Par Stéphanie CHERDO, Consultante
et Amandine LIGNIER, Manager Conseil

Pôle Santé – ACIES Consulting Group

Nouvelles alternatives aux parabènes, sources d’innovation et de recherche

Les parabènes : conservateurs efficaces mais controversés

Si les conservateurs n’ont absolument aucun impact sur la performance des produits cosmétiques, ils demeurent indispensables pour empêcher le développement de nombreux micro-organismes (levures, moisissures, bactéries…).

Parmi les conservateurs les plus utilisés dans les cosmétiques, les parabènes, utilisés depuis des années, ont largement démontré leur efficacité. Actuellement considérés comme dangereux à la fois par les spécialistes et par le public, la tendance est au développement de nouveaux systèmes de conservation sans parabène. Le nombre de produits cosmétiques « naturels » évitant l’utilisation des parabènes et autres composés synthétiques ne cesse d’augmenter.

Les alternatives aux parabènes ne manquent pas…

Des alternatives à ces conservateurs existent, mais elles ne permettent pas toujours d’aboutir aux mêmes performances que celles obtenues avec des conservateurs traditionnels. Elles sont également à l’origine de problèmes de stabilité et d’innocuité nouveaux.

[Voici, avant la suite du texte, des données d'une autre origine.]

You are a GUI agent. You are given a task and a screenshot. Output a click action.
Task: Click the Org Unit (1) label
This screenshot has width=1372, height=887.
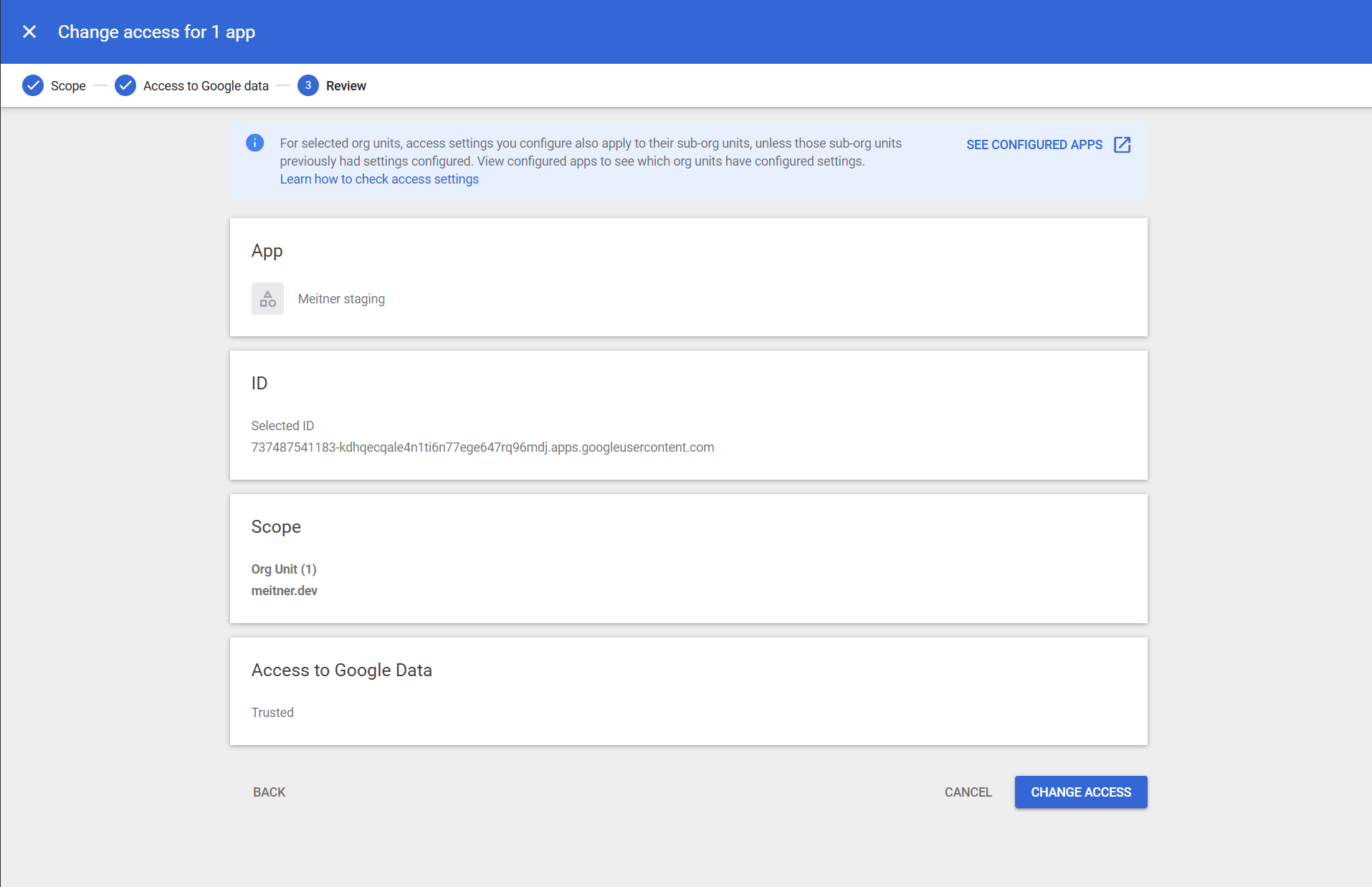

Par ailleurs, les ingrédients pour la conservation des produits cosmétiques nécessitent de répondre à des normes élevées d’innocuité et de compatibilité. Dans l’Union Européenne, les normes sont strictes, seuls certains conservateurs alternatifs répertoriés par la Directive cosmétique européenne (76/768/CEE) sont autorisés et peuvent être synthétiques, comme l’acide benzoïque, les sels de cuivre ou de zinc ou l’alcool ou encore naturels, comme le sucre et le miel.

systemeFermetureIl est également possible de développer des cosmétiques sans conservateurs. Le cas le plus simple est la cosmétique sans eau : ces produits ne sont composés que de corps gras (huiles, beurres et baumes). En l’absence d’eau dans le produit, les bactéries ne peuvent pas se développer. Pour augmenter leur durée de vie, ces produits contiennent des antioxydants, le plus connu étant la vitamine E. Cependant, la cosmétique sans eau limite les possibilités de formules : pas de crèmes, ni de laits, et encore moins de lotions toniques.

D’autres entreprises ont développé des procédés sans conservateurs, brevetés, tout en utilisant des phases aqueuses dans leurs cosmétiques. C’est le cas par exemple d’Avène et son système de fermeture D.E.F.I qui garantit le maintien des formules en parfait état de stérilisation tout le long de leur utilisation.

… mais leur mise en œuvre soulève des difficultés techniques de formulation

L’utilisation des conservateurs alternatifs aux parabènes (conservateurs de synthèse ou naturels) requiert alors un savoir-faire nouveau, du fait de leur incompatibilité chimique avec un grand nombre de produits cosmétiques (solubilité, décoloration, texture…). De plus, malgré leur innocuité globale, leur utilisation en quantité trop élevée est susceptible de provoquer des irritations ou des réactions allergiques : en détruisant les microorganismes, les conservateurs remplissent leur fonction, mais ils peuvent par conséquent s’avérer agressifs pour la peau s’ils ne sont pas soigneusement dosés et testés.

Bien que l’efficacité de ces nouveaux conservateurs seuls soit incomparable à celles des conservateurs usuels, de nouvelles solutions voient le jour : des formulations composées d’acides organiques ont par exemple démontré une efficacité intéressante, mais celle-ci est limitée à des formulations dont le pH est acide.

Des matières premières aux nouveaux concepts de formulation, en passant par les packagings adaptés, l’élaboration de produits cosmétiques sans parabènes nécessite aujourd’hui de nombreux travaux de R&D pour relever les défis de la formulation des produits alliant propriétés de conservation performantes, innocuité et rendu organoleptique satisfaisant (texture, couleur, odeur).